Nanotechnology Now

Our NanoNews Digest Sponsors

Heifer International

Wikipedia Affiliate Button

Home > Press > MIT: Nanocomposities yield strong, stretchy fibers

Abstract:
Creating artificial substances that are both stretchy and strong has long been an elusive engineering goal. Inspired by spider silk, a naturally occurring strong and stretchy substance, MIT researchers have now devised a way to produce a material that begins to mimic this combination of desirable properties.

MIT: Nanocomposities yield strong, stretchy fibers

Cambridge, MA | Posted on January 19th, 2007

Such materials, known as polymeric nanocomposites, could be used to strengthen and toughen packaging materials and develop tear-resistant fabrics or biomedical devices. Professor Gareth McKinley, graduate student Shawna Liff and postdoctoral researcher Nitin Kumar worked at MIT's Institute for Soldier Nanotechnologies (ISN) to develop a new method for effectively preparing these materials. The research appears in the January issue of Nature Materials.

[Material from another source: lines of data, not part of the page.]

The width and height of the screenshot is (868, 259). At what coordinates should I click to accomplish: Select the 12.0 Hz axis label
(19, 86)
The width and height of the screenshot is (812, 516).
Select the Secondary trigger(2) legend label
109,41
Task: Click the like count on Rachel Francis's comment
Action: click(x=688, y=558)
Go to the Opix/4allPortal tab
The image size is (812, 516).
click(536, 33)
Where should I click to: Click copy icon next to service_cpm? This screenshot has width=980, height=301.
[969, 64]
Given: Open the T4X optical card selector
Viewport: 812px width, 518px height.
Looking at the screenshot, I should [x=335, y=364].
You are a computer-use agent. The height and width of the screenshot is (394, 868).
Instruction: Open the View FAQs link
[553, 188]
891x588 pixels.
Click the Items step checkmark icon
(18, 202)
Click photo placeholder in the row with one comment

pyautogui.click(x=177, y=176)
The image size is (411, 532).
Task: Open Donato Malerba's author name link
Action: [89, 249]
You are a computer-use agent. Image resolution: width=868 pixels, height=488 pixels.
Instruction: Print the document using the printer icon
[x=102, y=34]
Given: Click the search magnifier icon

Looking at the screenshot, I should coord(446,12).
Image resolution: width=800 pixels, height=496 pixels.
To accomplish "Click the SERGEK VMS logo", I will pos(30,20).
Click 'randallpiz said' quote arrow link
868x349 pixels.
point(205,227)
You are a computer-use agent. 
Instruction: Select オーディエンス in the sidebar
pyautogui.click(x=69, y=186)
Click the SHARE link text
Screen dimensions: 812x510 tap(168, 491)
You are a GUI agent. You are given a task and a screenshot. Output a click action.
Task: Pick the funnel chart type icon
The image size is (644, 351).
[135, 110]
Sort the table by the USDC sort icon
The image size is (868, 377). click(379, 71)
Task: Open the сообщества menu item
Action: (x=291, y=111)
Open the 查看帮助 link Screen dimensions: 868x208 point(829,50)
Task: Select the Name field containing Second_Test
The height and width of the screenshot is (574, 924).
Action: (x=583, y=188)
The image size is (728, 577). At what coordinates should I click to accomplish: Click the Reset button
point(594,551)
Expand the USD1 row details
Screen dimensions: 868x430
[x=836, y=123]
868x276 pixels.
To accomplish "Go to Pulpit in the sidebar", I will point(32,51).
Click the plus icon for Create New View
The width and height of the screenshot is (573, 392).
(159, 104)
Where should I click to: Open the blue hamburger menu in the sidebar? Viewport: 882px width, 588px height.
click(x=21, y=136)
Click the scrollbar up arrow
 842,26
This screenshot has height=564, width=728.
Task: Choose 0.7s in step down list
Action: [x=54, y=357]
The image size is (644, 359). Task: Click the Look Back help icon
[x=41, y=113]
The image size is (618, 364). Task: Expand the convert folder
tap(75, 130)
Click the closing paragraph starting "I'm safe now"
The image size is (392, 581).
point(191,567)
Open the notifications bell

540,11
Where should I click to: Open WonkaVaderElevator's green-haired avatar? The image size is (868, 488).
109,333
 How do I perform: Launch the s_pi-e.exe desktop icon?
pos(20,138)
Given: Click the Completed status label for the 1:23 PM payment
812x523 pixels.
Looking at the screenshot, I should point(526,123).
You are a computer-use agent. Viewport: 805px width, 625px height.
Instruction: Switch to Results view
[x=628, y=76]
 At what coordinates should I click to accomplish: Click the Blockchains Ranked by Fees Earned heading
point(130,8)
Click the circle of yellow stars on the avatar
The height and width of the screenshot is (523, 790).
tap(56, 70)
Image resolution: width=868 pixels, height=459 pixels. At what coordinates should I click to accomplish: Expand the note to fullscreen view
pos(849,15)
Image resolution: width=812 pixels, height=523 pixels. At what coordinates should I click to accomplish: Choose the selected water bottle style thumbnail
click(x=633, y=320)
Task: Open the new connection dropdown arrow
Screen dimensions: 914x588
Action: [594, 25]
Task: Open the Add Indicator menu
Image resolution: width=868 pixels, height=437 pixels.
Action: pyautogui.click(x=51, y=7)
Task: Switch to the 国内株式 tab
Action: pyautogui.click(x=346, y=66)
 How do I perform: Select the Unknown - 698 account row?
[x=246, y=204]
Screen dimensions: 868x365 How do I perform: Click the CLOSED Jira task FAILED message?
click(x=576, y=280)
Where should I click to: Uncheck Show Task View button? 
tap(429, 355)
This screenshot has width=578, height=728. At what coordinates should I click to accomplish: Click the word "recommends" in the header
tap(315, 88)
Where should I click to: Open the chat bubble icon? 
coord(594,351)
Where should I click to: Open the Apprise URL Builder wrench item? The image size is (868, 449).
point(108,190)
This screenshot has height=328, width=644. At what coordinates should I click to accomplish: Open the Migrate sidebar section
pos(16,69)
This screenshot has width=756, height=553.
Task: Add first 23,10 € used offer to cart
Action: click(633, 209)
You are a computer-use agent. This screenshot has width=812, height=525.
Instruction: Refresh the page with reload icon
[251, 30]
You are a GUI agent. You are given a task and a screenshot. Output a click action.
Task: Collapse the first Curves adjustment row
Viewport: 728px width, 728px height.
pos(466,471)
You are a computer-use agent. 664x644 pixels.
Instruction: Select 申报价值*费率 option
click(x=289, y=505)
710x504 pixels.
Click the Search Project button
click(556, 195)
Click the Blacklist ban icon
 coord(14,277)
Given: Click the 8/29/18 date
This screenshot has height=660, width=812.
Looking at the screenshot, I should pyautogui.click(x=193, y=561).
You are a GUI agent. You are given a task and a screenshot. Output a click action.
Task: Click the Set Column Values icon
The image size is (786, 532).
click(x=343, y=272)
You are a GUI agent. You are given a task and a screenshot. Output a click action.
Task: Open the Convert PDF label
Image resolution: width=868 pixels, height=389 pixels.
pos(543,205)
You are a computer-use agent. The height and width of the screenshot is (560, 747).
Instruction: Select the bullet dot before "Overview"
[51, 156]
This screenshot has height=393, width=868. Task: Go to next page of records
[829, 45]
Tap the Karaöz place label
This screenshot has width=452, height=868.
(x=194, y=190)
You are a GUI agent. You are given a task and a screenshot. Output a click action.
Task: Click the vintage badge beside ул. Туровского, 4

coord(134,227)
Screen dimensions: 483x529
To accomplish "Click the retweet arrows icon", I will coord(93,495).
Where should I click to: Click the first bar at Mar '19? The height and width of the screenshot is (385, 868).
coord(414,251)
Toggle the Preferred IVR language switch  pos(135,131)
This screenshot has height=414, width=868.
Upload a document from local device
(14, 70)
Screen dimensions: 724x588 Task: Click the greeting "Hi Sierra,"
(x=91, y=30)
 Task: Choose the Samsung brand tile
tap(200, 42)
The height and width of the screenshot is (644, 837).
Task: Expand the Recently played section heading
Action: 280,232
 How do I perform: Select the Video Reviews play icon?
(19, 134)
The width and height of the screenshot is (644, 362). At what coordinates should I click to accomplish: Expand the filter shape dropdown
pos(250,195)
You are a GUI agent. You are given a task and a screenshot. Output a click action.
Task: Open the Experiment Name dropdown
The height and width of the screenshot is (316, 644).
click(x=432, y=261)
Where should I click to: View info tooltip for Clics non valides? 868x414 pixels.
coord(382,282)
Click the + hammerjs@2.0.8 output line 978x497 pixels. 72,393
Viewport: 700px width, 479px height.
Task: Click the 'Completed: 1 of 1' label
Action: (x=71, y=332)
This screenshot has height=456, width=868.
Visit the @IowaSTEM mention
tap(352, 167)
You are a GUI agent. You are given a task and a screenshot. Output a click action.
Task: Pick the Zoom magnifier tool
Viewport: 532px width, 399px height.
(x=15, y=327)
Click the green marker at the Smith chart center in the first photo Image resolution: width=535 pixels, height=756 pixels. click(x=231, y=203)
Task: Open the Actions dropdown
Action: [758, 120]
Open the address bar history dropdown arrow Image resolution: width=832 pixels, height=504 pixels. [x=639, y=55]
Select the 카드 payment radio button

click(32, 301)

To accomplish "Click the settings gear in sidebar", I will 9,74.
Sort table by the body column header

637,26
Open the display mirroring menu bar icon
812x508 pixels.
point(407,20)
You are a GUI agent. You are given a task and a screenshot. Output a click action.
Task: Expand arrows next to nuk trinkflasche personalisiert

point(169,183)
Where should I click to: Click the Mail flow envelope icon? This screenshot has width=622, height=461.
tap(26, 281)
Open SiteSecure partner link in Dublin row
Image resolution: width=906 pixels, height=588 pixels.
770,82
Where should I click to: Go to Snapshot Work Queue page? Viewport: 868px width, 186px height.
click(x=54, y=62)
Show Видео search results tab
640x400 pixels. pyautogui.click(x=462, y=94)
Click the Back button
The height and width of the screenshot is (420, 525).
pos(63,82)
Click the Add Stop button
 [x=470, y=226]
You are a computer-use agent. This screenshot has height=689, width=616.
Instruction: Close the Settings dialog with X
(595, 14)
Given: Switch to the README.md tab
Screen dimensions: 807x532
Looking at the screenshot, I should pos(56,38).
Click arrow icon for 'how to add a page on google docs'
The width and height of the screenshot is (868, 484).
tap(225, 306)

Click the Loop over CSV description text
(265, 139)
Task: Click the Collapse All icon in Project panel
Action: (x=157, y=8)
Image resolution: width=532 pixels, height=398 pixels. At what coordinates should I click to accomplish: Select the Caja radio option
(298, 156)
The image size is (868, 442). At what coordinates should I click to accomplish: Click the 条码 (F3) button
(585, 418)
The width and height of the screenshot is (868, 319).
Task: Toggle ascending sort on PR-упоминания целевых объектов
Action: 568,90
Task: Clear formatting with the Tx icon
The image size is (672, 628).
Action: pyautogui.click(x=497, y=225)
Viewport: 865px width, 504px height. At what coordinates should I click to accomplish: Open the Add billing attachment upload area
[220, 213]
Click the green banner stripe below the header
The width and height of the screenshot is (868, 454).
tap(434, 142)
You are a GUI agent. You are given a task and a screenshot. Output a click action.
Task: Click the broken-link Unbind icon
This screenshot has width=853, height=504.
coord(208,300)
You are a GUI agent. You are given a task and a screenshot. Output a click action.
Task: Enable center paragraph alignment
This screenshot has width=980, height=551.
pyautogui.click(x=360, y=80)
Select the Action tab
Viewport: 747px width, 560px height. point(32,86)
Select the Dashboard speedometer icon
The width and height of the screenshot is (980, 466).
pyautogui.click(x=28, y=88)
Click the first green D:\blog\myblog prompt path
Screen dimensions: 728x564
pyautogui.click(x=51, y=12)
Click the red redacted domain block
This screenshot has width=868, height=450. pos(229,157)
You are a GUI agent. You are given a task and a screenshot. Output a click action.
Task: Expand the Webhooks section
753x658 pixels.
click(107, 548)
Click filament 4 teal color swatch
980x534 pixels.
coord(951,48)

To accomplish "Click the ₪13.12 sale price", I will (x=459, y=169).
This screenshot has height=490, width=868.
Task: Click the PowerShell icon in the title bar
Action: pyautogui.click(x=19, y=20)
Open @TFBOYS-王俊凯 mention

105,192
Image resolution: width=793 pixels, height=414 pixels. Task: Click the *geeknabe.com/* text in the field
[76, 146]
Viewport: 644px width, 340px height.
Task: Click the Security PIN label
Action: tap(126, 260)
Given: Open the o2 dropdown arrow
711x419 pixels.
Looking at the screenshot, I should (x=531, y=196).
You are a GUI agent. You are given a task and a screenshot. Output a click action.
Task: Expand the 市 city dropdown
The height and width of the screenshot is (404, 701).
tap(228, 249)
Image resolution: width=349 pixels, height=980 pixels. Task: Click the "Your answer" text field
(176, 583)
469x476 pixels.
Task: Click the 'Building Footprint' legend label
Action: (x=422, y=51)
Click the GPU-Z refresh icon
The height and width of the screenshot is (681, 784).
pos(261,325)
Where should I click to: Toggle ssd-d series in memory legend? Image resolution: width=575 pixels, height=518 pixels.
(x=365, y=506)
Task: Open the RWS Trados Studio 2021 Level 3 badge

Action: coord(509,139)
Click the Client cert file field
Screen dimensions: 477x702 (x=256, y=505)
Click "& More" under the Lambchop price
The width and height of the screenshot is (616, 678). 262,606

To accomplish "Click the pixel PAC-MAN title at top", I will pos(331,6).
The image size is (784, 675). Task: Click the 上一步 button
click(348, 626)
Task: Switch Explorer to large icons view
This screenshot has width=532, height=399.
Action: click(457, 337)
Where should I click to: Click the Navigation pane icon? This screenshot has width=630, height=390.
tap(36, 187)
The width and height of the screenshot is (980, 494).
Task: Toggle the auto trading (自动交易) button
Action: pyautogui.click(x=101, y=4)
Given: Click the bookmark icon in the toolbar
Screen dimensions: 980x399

Engineers are already able to create materials that are either very strong or very stretchy, but it has been difficult to achieve both qualities in the same material. In the last few years scientists have determined that the secret behind the combined strength and flexibility of spider silk lies in the arrangement of the nano-crystalline reinforcement of the silk while it is being produced.

"If you look closely at the structure of spider silk, it is filled with a lot of very small crystals," says McKinley, a professor of mechanical engineering. "It's highly reinforced."

The silk's strength and flexibility come from this nanoscale crystalline reinforcement and from the way these tiny crystals are oriented towards and strongly adhere to the stretchy protein that forms their surrounding polymeric matrix.

Liff, a Ph.D. student in mechanical engineering, and Kumar, a former MIT postdoctoral associate, teamed up to figure out how to begin to emulate this nano-reinforced structure in a synthetic polymer (A polymer or plastic consists of long chains composed of small repeating molecular units). Numerous earlier unsuccessful attempts, tackling the same issue, relied on heating and mixing molten plastics with reinforcing agents, but Liff and Kumar took a different approach: They focused on reinforcing solutions of a commercial polyurethane elastomer (a rubbery substance) with nanosized clay platelets.

They started with tiny clay discs, the smallest they could find (about 1 nanometer, or a billionth of a meter thick and 25 nanometers in diameter). The discs are naturally arranged in stacks like poker chips, but "when you put them in the right solvent, these 'nanosized poker chips' all come apart," said McKinley.

The researchers developed a process to embed these clay chips in the rubbery polymer-first dissolving them in water, then slowly exchanging water for a solvent that also dissolves polyurethane. They then dissolved the polymer in the new mixture, and finally removed the solvent. The end result is a "nanocomposite" of stiff clay particles dispersed throughout a stretchy matrix that is now stronger and tougher.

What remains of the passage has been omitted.